La production pétrolière de l’OPEP a connu une baisse significative en mars, reculant de 7,2 millions de barils par jour selon une enquête de Reuters. Cette baisse porte la production totale de l’OPEP à 21,57 millions de barils par jour, soit son niveau le plus bas depuis juin 2020. Les principaux contributeurs à cette réduction ont été le Koweït, l’Irak, les Émirats arabes unis et l’Arabie saoudite.

Augmentations de la production

Contrairement à ces réductions généralisées, le Venezuela et le Nigeria ont enregistré une augmentation de leur production de pétrole au cours du mois de mars. Cependant, c’est l’Irak qui a le plus durement ressenti l’impact du conflit sur les chaînes d’approvisionnement, avec une chute spectaculaire de sa production, passant de 4,15 millions de barils par jour en février à seulement 1,4 million de barils par jour en mars.

Le Koweït a également subi une réduction significative de sa production, qui est passée de plus de 3 millions de barils par jour à environ un demi-million de barils par jour à la suite de la fermeture du détroit d’Ormuz par l’Iran après les frappes américaines et israéliennes.

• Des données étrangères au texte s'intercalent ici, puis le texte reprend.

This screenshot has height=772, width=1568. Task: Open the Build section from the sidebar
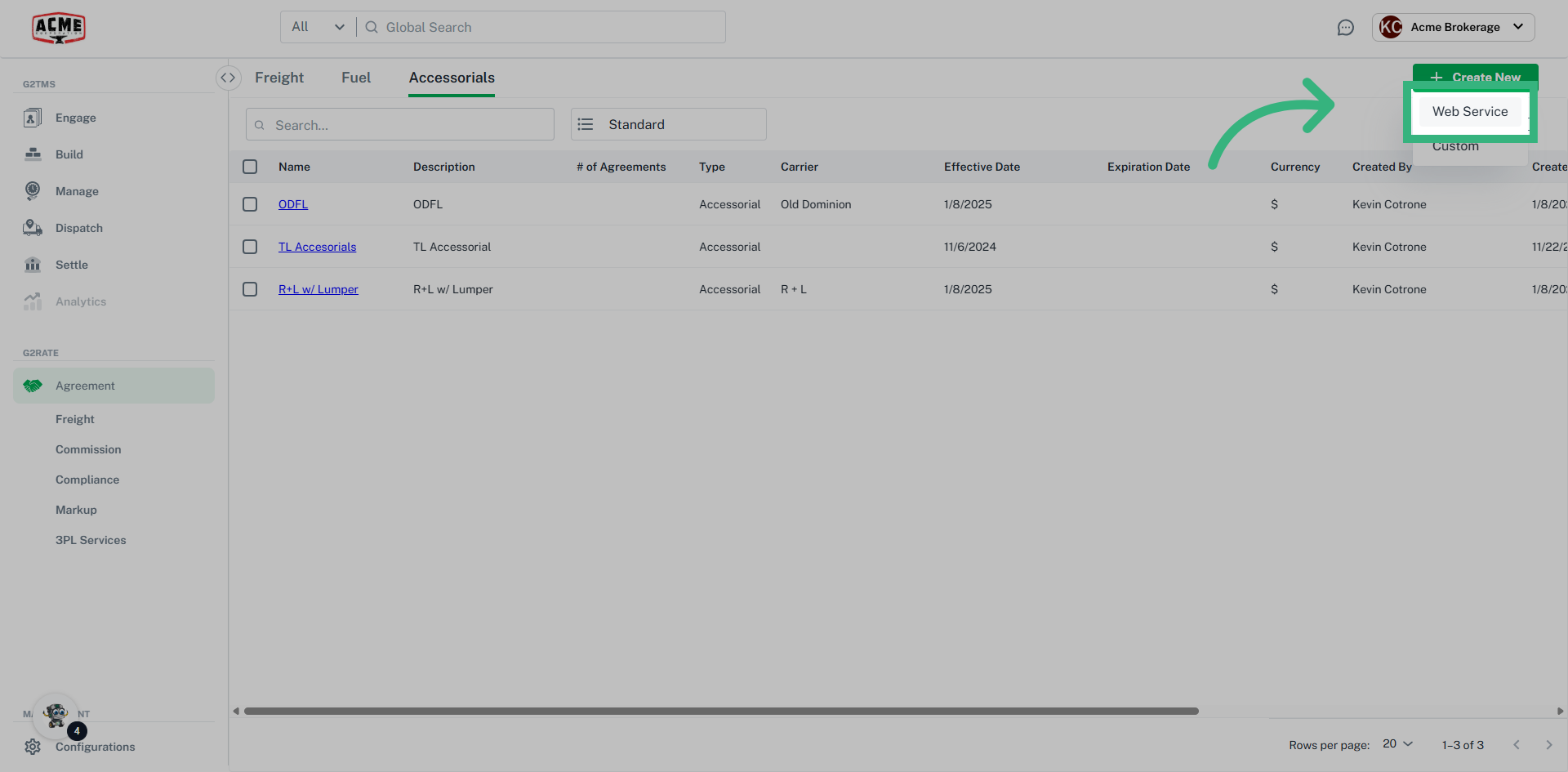point(33,154)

Importantes baisses de production

Les Émirats arabes unis ont connu une baisse de près de 50 pour cent de leur production pétrolière, qui est passée de 3,56 millions de barils par jour à environ 2 millions de barils par jour, selon Bloomberg. L’Arabie saoudite a mis en œuvre des réductions d’environ 2 millions de barils par jour. Le directeur général d’Aramco, Amin Nasser, a qualifié la situation actuelle de crise la plus grave jamais rencontrée par l’industrie régionale du pétrole et du gaz.

Les analystes préviennent que la reprise après cette perturbation sera longue, ce qui pourrait entraîner une récession mondiale dans les mois à venir. Ben May, responsable de la recherche macroéconomique mondiale chez Oxford Economics, a exprimé ses inquiétudes quant à d’éventuelles pénuries de diesel, de kérosène et de carburant pour le transport maritime, soulignant le caractère sans précédent du choc énergétique et son potentiel à causer des dommages importants à l’activité économique tout au long de l’année.